WHAT THE EXERCISE ASKS: Pull out every line below that contains the word "device".

DATASET ROWS:
▽
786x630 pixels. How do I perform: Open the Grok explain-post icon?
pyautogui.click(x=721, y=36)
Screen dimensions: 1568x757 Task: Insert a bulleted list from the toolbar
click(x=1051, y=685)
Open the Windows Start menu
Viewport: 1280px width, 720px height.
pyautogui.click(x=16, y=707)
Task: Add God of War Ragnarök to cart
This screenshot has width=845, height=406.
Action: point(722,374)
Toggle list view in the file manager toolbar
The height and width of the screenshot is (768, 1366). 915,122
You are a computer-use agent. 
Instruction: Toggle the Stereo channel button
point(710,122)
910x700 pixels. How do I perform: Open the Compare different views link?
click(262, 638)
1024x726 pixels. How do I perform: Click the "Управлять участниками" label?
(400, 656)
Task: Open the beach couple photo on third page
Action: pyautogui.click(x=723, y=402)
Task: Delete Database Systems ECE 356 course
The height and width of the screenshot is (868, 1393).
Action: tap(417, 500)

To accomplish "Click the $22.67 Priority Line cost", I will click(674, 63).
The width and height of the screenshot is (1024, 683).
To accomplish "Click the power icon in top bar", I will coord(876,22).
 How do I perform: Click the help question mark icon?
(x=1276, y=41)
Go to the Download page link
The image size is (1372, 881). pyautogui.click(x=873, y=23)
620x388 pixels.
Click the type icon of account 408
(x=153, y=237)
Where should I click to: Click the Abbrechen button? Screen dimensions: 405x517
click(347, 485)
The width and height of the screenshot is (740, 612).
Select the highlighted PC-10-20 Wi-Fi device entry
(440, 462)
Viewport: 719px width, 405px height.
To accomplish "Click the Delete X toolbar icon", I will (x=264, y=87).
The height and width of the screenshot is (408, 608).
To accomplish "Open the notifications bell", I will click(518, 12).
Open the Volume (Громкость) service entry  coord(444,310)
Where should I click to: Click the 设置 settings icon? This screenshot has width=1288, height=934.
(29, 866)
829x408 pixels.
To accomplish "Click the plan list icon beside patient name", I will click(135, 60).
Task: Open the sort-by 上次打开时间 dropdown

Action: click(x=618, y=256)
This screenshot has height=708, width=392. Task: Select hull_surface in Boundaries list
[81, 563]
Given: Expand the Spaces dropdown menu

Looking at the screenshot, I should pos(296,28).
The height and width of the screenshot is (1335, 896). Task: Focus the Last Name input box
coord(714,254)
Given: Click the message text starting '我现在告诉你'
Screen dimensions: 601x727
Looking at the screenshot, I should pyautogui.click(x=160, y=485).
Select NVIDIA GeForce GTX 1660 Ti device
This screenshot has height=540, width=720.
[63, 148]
△
FINAL ANSWER:
Select the highlighted PC-10-20 Wi-Fi device entry
Select NVIDIA GeForce GTX 1660 Ti device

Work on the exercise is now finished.